Когда Хаматова спросила Серебренникова, не будет ли он против того, чтобы родители умерших детей, врачи и волонтеры фонда собирались на День памяти в его “Гоголь-центре”, он опешил: “Зачем ты спрашиваешь? Конечно, да. Назовите день, когда вам будет удобно, мы всё организуем”.
19 мая 2017 года в фойе “Гоголь-центра” стояли свечи, волонтеры вместе с братьями и сестрами ушедших детей складывали из белых листов бумаги журавликов, а потом выкладывали ими прямо на полу гигантские сердца. В большом зале со сцены родители рассказывали о тех, кого они любили, музыканты пели песни, артисты читали стихи. Все вместе – плакали. И ближе к вечеру сажали цветы и выпускали в небо шарики: каждый означал конкретного ребенка, которого помнили и любили те, кто пришел. А может, и еще кого-то, чьи родные не смогли или не успели приехать. “Дети живы в нашей памяти. Пока мы помним – они живут”, – сказал кто-то из темноты галерки. И, кажется, все с этим были согласны.
Через четыре дня, днем 23 мая, в том же большом зале “Гоголь-центра” артисты, инженеры, звукорежиссеры, администратор, бухгалтеры, билетеры, постановщики и осветители театра сидели на нескольких уходящих под потолок деревянных скамьях галерки. Их телефоны молодые люди в камуфляже собрали в картонную коробку. Зал был закрыт, из него никого не выпускали. В самом театре шел обыск, обыскивали также квартиры Серебренникова, Апфельбаум, Итина и еще нескольких бывших сотрудников “Платформы”: так началось “театральное дело”.

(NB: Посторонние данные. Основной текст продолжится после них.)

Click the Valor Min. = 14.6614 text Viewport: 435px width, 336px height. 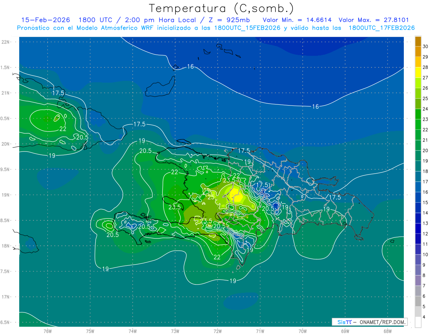(297, 20)
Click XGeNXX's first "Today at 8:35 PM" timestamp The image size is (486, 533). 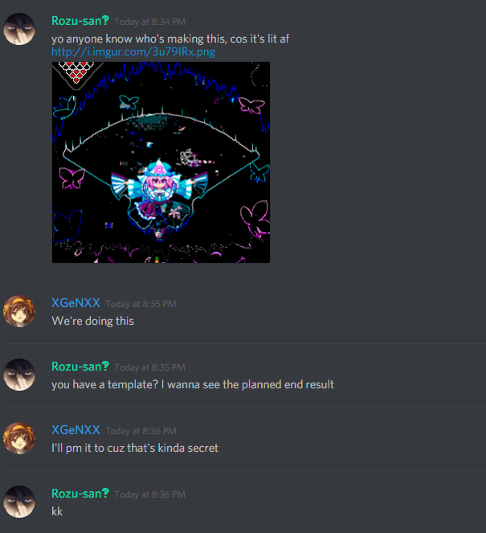point(141,304)
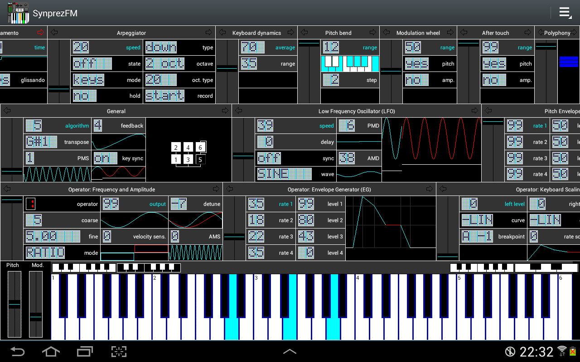Toggle the LFO sync off value
The width and height of the screenshot is (580, 362).
coord(269,158)
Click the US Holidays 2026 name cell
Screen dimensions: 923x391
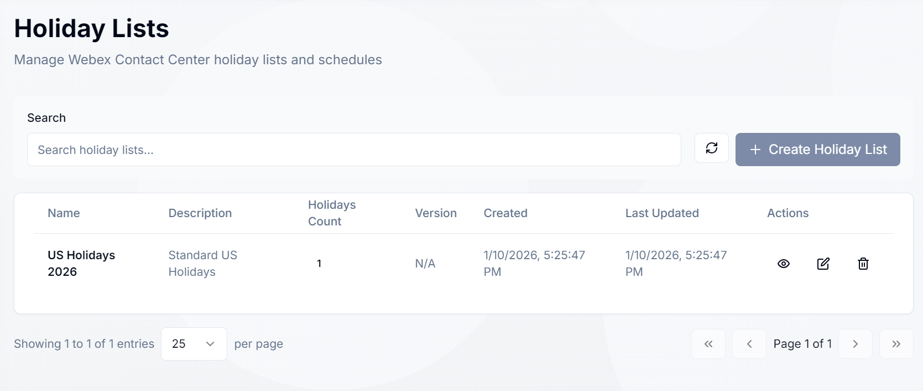(x=81, y=264)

Год спустя в “Гоголь-центр” снова пришли родители, братья и сестры, бабушки и дедушки детей, которых больше не было на свете. Пришли их врачи, медсестры, волонтеры. Раскрашивали картинки, сажали цветы, вешали на огромное дерево, установленное в фойе театра, открытки и рисунки для тех, кого любили, кого не перестали любить. С экрана Малого зала всем пришедшим улыбались дети: маленькие и большие, родные, любимые, не дожившие. Это снова был День памяти. Когда всё закончилось, в небо над “Гоголь-центром” снова взлетели несколько десятков белых шаров. Всё было так же. Как надо. Но Серебренникова на этом Дне памяти не было.